A spatial decomposition parallel algorithm for a concurrent atomistic-continuum simulator and its preliminary applications

Abstract

This paper presents the development of a spatial decomposition parallel algorithm and its implementation into a concurrent atomistic-continuum (CAC) method simulator for multiscale modeling of dislocations in metallic materials. The scalability and parallel efficiency of the parallelized CAC are tested using up to 512 processors. With a modest computational resource, a single crystalline f.c.c. sample containing 10.6 billion atoms is modeled using only 4,809,108 finite elements in a CAC model at a fraction of the cost of full molecular dynamics (MD). The simulation demonstrates a nearly ideal scalability of the newly parallelized CAC simulator.
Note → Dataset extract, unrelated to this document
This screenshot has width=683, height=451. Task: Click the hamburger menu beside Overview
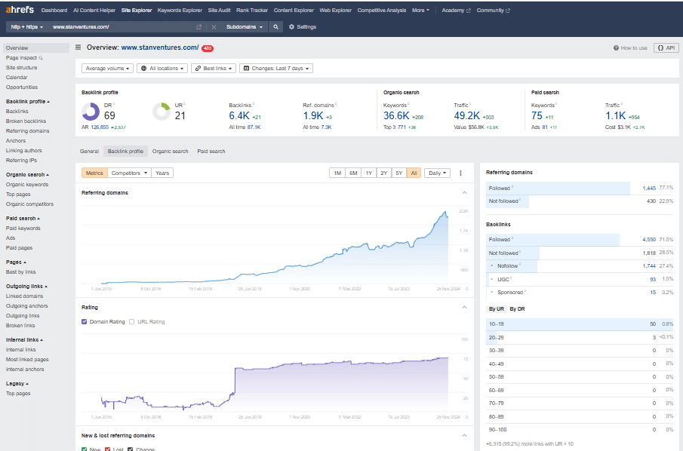point(78,48)
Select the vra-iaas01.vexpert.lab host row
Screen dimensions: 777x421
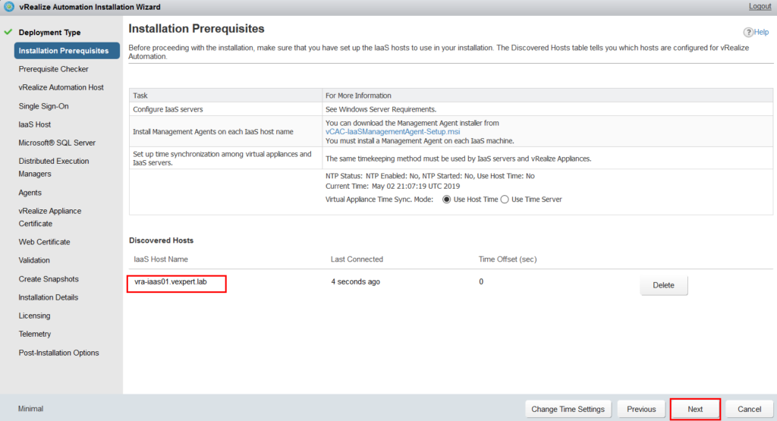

The parallel efficiency of the newly parallelized CAC is shown to be higher than 90% when using 512 processors in the high performance computing cluster at Iowa State University. This parallel efficiency is comparable to the state-of-the-art atomistic simulator. Moreover, the newly parallelized CAC simulator employing a uniform coarse mesh is capable of capturing important atomistic features of dislocations, including dislocation nucleation, migration, stacking faults as well as the formation of Lomer-Cottrell locks, in a billion-atom system. The spatial decomposition-based parallelization algorithm developed in this work is general and can be transferable to many other existing concurrent multiscale simulation tools.